Problem requirements:
Exclude pictures; retype the lines below from the line containing "Given: Expand the" through the end of the records, both ends kept.
##### Provided material
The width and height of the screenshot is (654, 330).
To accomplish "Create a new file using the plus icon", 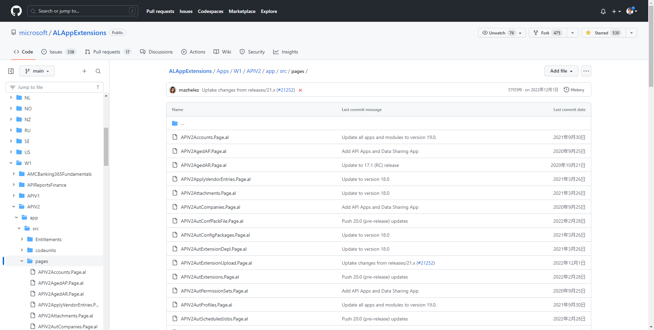I will [84, 71].
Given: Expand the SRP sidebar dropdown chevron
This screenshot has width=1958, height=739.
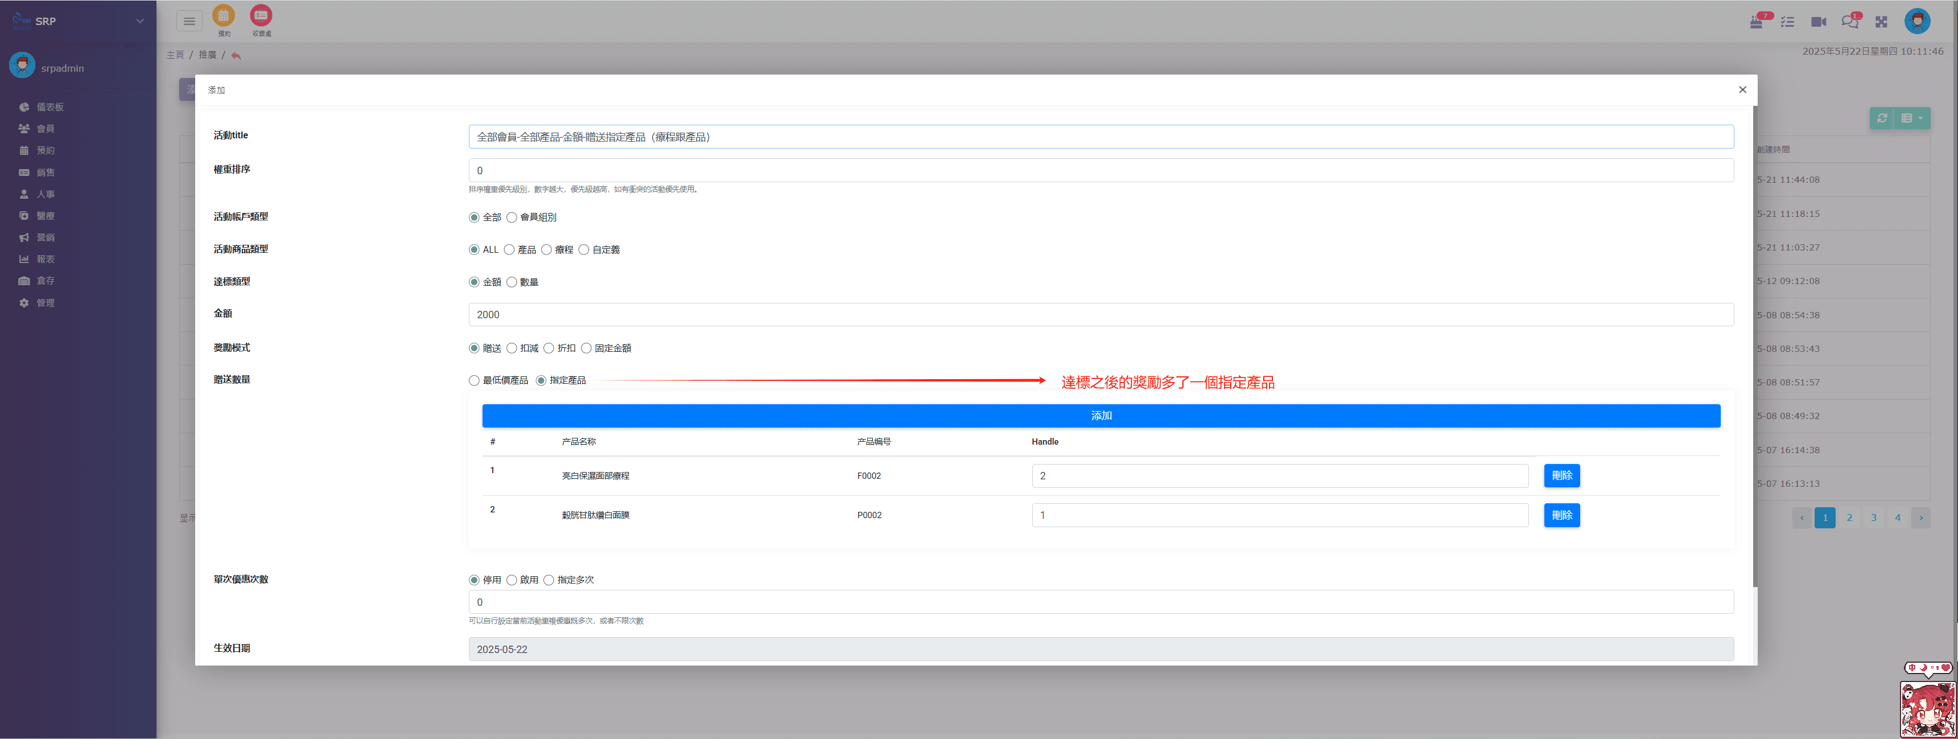Looking at the screenshot, I should (140, 21).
##########
Answer space:
Given: Expand the SRP sidebar dropdown chevron
This screenshot has width=1958, height=739.
Looking at the screenshot, I should (140, 21).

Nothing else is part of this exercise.